What is a SOC?
The difference between SOC 1, 2 and 3 is quite important assuming that you know what SOC is. Most people will have heard of a SOC audit report, but for those who do not understand what SOC stands for, let us start from the beginning. SOC is the acronym for System and Organisation Controls framework launched by the American Institute of Certified Public Accountants (AICPA). As you may expect SOC’s roots are in financial control with an emphasis on “internal controls over financial reporting”.
Those clever people over at the AICPA were quick to realise that if you don’t have a robust information security framework in place to protect the company’s assets your financial controls may be the least of your worries. So SOC was expanded to include information security.
SOC reports
Before discussing the differences between audit reports, I should point out that all 3 reports are very specific documents that can only be produced by qualified practitioners (which means licensed and registered Certified Public Accountants). There are published standards to be used by qualified practitioners when conducting a SOC engagement.
There are two types of reports for SOC 1 and SOC 2 audits.
- Type I report: provides a description of your company, the internal control environment, references to your policies and procedures, and an opinion on the suitability and design of the controls in place at the point in time the report was issued
- Type II report: includes the design and testing of controls to report on the operational effectiveness of controls over a period of time (typically 12 months). This makes it extremely useful to potential clients or partners who might want to see that the controls are in place and working.
What are SOC 1 and SOC 2 then?
SOC 1 covers the Internal Controls over Financial Reporting (ICFR). This type of report is meant for external financial statements, auditors of the organisation’s financial statements. It is designed to provide external parties, such as partners and clients assurance that a company’s internal controls over financial reporting is appropriate and operating effectively.
SOC 2 is different. The purpose of the SOC 2 audit is to evaluate an organisation’s information systems controls relevant to:
- Security
- Availability
- Integrity
- Confidentiality
In broad terms we can summarise SOC 1 as a financial and SOC 2 as information security.
So where does a SOC 3 report fit in?
The problems with both types of reports of a SOC 1 or SOC 2 audit is that they are rather detailed. A SOC 2 audit report describes the control framework a company has put in place and a Type II report will describe its effectiveness during the reporting period.

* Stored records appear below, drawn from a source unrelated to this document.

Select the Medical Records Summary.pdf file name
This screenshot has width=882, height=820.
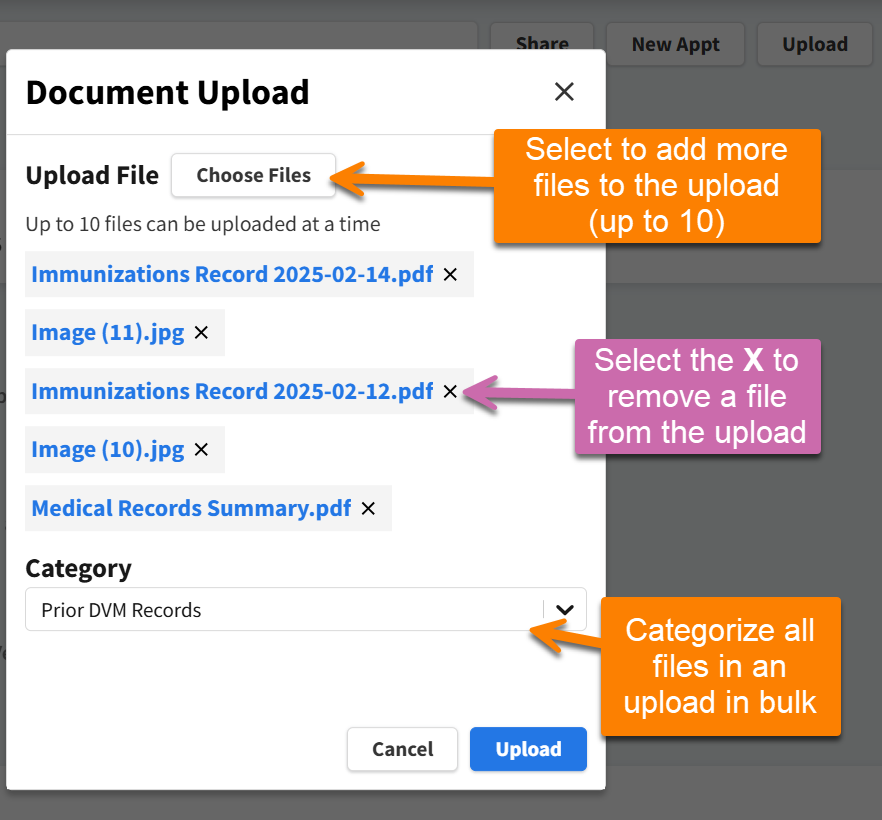point(190,508)
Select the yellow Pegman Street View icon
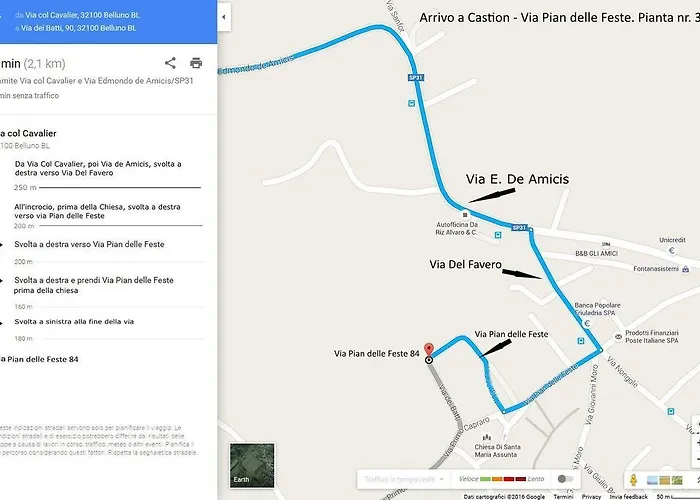The width and height of the screenshot is (700, 500). point(633,480)
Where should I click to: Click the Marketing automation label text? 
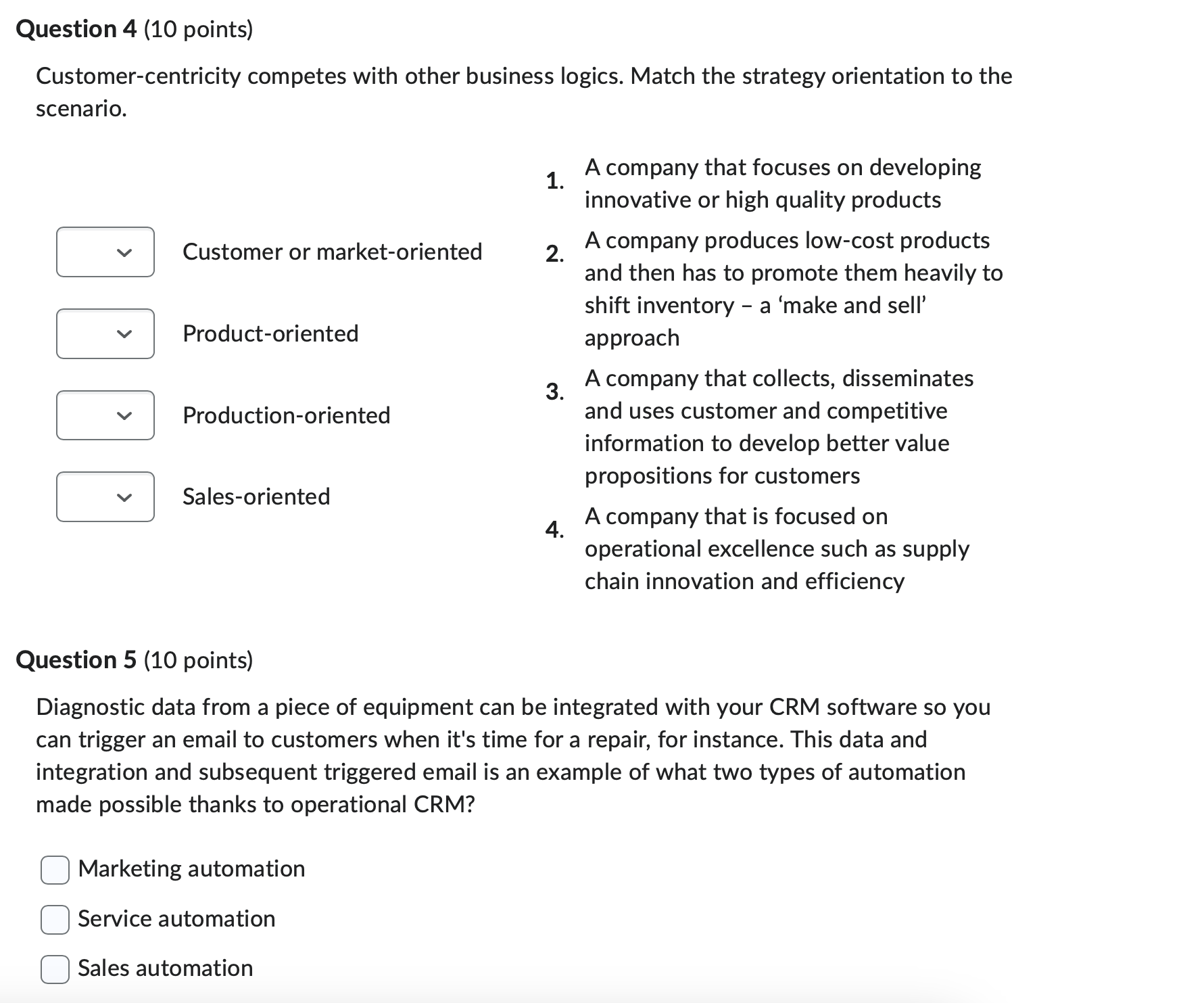tap(191, 870)
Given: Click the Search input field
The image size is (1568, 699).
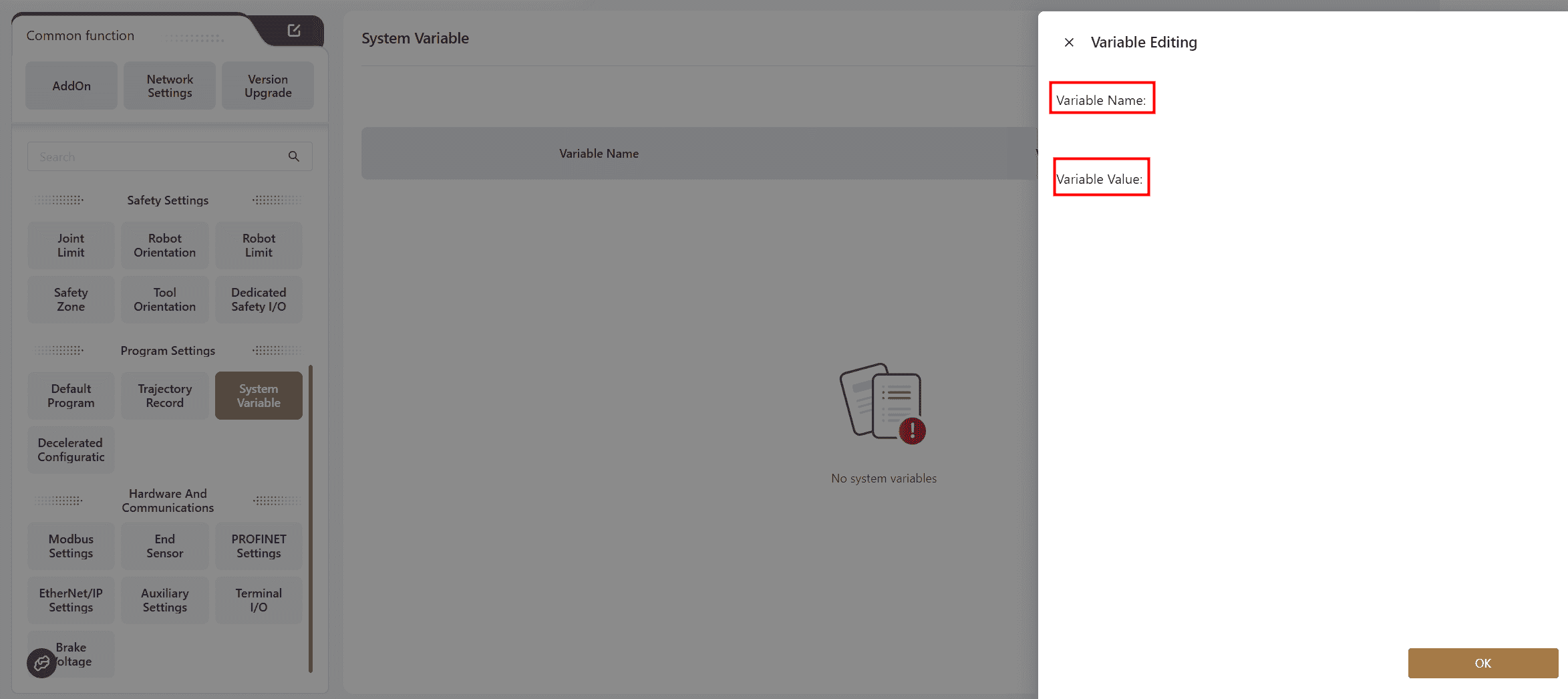Looking at the screenshot, I should click(157, 156).
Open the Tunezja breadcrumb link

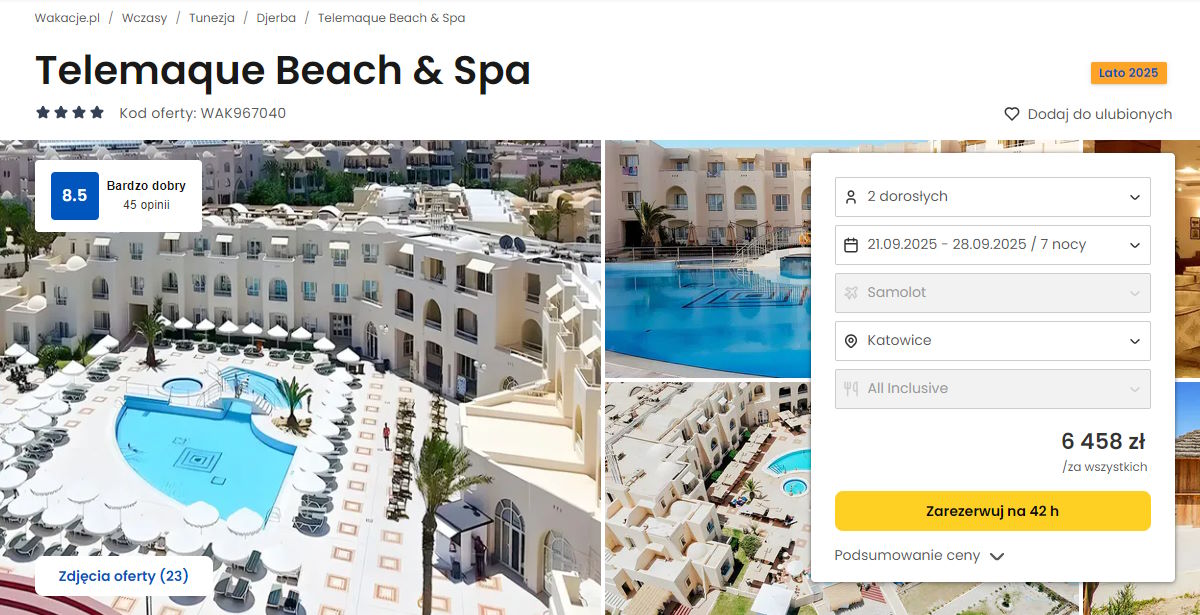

Type II reports, if made public, could be very interesting to any potential bad actors who want to do some groundwork before attempting to gain access to the company’s systems. It describes what controls are being used and how effective they are. This is not the type of information you would normally make public.
The SOC 3 Report
The SOC 3 audit report is the publicly available report you can sometimes find published on websites or in marketing material. There is limited information in a SOC 3 report. It does not contain a description of the auditor’s test of the controls or the results for example.
To wrap the SOC differences
If you were not aware of the SOC distinctions before reading this blog post then you should now have it “SOC’d-IT-TO-YOU” and understand that:
- a SOC 1 audit report is reporting on the financial reporting controls
- a SOC 2 audit report is reporting on the information security controls
- a SOC 3 audit report is the stamp of approval to say everything’s good
But don’t forget a Type I audit report is a description of the control environment but not an indication that it is actually working. A Type II audit report indicates how the control environment is working over a period of time.